Stored data
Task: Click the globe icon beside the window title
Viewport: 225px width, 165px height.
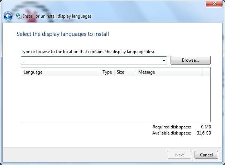Action: tap(19, 16)
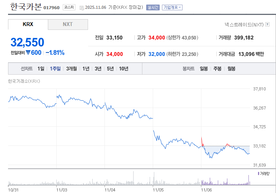Viewport: 276px width, 193px height.
Task: Click the 코스피 market badge
Action: (x=69, y=7)
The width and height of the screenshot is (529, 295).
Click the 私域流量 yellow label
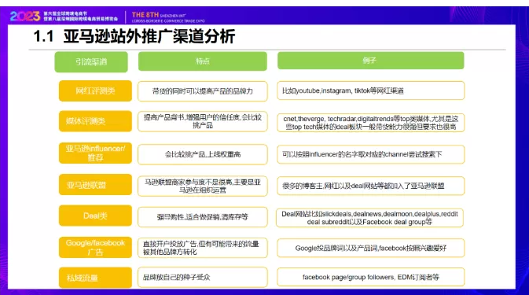[x=95, y=278]

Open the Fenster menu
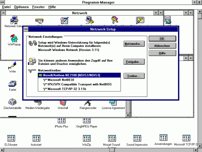tap(38, 7)
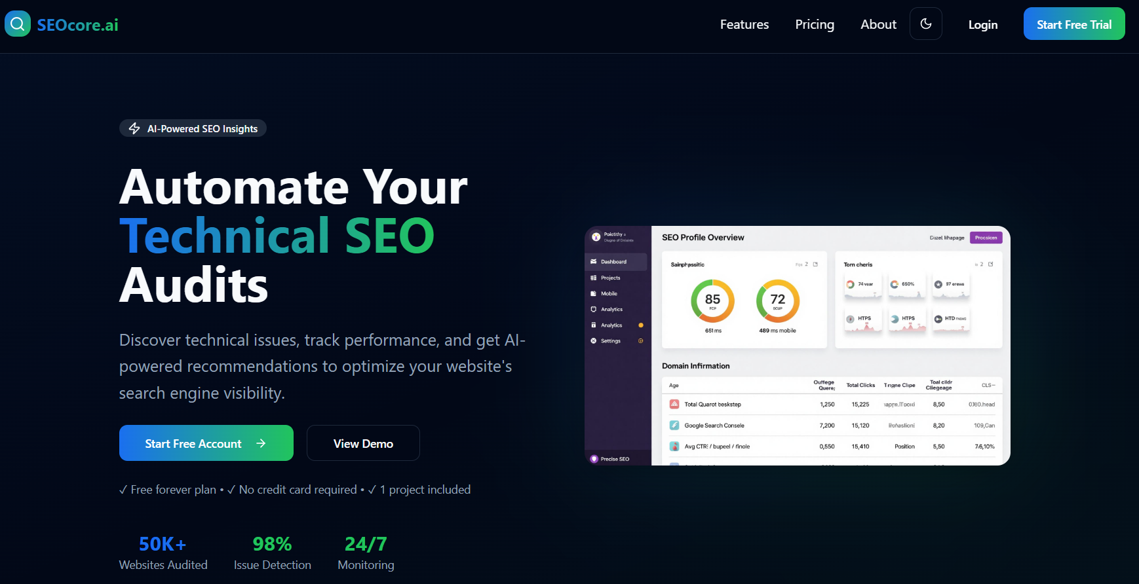Open the View Demo button

[x=363, y=443]
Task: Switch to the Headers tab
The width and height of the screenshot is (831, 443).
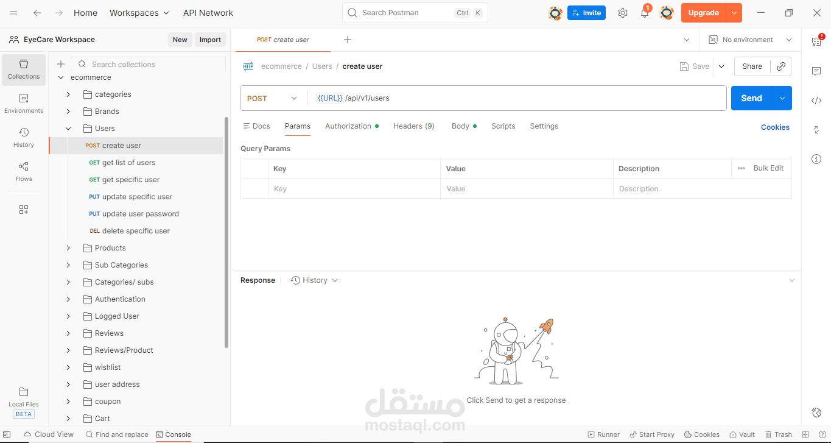Action: click(413, 126)
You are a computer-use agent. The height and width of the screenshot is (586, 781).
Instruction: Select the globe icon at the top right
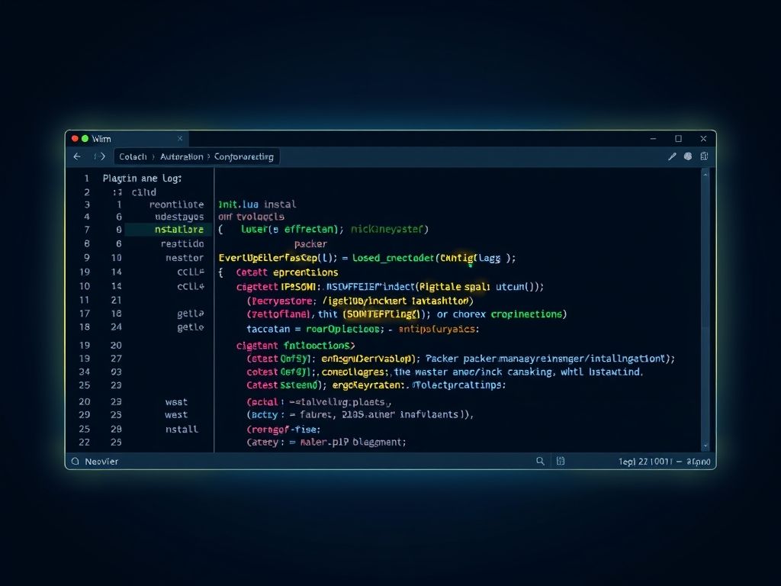point(688,156)
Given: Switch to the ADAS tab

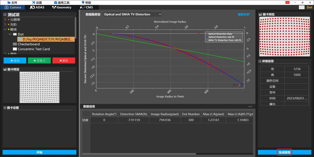Looking at the screenshot, I should click(x=37, y=7).
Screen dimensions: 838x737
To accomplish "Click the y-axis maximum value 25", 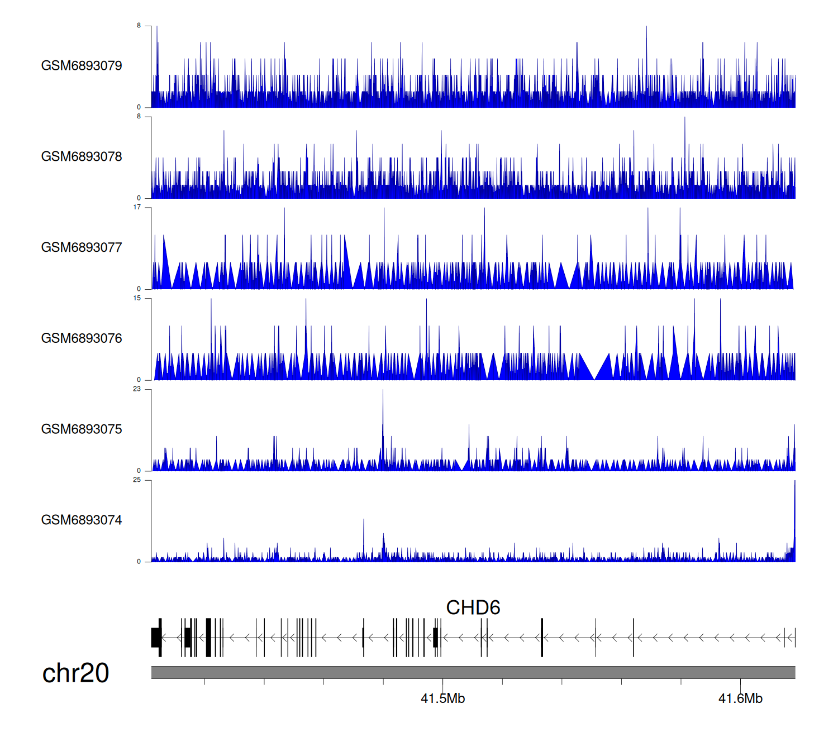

YOUR ASSIGNMENT: Write out only the lines from the one that contains "The width and height of the screenshot is (831, 443)." through the last line of the records above, both included, word for word and without the pictures.

RESPONSE:
The width and height of the screenshot is (831, 443).
Action: click(413, 126)
You are a computer-use agent. The height and width of the screenshot is (586, 781).
Instruction: Select the globe icon at the top right
point(688,156)
Given: Switch to the ADAS tab

Looking at the screenshot, I should click(x=37, y=7).
Screen dimensions: 838x737
To accomplish "Click the y-axis maximum value 25", 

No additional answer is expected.